In the records below, find the line that contains "Loyalty Membership (719, 737)", then write out that line and each one after it exactly, up to and including the last.

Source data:
▬▬▬

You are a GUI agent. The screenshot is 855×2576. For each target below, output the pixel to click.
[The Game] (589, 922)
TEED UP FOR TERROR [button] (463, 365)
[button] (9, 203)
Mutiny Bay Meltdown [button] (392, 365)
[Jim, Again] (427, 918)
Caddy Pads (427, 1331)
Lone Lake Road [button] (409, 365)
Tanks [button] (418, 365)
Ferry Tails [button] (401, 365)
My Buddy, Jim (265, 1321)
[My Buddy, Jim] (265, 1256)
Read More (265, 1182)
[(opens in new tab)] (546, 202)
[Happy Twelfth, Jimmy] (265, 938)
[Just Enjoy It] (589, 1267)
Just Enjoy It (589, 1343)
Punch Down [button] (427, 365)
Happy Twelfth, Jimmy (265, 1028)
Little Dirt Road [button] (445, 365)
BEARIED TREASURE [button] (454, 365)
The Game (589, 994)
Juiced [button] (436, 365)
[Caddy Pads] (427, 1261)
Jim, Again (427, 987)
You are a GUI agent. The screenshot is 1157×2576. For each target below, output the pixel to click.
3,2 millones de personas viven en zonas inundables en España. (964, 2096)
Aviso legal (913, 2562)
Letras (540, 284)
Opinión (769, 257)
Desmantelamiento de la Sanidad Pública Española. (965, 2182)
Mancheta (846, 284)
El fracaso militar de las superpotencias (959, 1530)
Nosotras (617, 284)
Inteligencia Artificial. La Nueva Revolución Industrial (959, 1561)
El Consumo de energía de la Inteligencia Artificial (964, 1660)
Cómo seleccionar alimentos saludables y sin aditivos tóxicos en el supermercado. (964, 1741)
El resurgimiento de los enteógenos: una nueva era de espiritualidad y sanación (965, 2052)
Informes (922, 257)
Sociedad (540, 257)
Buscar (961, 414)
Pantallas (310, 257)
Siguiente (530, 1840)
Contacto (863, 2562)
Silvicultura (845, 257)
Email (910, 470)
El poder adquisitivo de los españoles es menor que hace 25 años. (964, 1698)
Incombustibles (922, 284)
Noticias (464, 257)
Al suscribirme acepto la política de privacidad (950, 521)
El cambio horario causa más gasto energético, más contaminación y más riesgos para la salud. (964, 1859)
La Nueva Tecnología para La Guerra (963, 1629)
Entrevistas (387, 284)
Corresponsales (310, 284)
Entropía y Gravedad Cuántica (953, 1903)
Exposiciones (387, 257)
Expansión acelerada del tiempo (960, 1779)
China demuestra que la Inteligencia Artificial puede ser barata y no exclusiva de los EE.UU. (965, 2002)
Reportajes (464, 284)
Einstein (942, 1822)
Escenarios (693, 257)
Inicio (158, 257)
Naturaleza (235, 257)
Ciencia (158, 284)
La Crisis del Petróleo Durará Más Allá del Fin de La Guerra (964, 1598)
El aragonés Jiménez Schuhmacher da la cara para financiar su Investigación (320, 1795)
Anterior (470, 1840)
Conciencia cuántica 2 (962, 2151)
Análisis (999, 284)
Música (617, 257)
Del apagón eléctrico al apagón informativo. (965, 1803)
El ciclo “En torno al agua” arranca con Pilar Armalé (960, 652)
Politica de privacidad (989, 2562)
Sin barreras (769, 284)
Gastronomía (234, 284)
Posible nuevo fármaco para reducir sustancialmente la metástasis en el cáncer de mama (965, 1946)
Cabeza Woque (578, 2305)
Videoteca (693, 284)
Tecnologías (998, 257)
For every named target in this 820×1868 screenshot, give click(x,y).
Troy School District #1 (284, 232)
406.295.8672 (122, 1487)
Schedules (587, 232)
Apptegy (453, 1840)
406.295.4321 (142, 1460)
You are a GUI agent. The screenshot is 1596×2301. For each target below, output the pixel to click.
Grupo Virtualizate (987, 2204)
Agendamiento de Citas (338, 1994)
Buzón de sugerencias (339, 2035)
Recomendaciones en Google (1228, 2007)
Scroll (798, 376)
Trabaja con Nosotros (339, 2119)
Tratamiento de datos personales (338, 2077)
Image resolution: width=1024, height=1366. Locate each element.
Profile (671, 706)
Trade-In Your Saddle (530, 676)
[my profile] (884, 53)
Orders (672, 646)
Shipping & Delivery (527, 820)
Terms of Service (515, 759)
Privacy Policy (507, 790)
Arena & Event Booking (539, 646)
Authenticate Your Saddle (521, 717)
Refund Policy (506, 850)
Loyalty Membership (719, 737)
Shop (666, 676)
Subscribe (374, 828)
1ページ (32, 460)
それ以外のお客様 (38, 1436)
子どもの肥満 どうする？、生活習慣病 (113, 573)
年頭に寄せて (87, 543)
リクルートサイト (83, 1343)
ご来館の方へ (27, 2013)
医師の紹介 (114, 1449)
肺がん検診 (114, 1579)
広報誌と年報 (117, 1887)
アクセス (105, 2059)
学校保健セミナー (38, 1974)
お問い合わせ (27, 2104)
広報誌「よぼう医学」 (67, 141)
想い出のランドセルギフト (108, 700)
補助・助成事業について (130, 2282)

▬▬▬

▶ _THE ANSWER_
Loyalty Membership (719, 737)
Shop (666, 676)
Subscribe (374, 828)
1ページ (32, 460)
それ以外のお客様 (38, 1436)
子どもの肥満 どうする？、生活習慣病 (113, 573)
年頭に寄せて (87, 543)
リクルートサイト (83, 1343)
ご来館の方へ (27, 2013)
医師の紹介 (114, 1449)
肺がん検診 (114, 1579)
広報誌と年報 (117, 1887)
アクセス (105, 2059)
学校保健セミナー (38, 1974)
お問い合わせ (27, 2104)
広報誌「よぼう医学」 (67, 141)
想い出のランドセルギフト (108, 700)
補助・助成事業について (130, 2282)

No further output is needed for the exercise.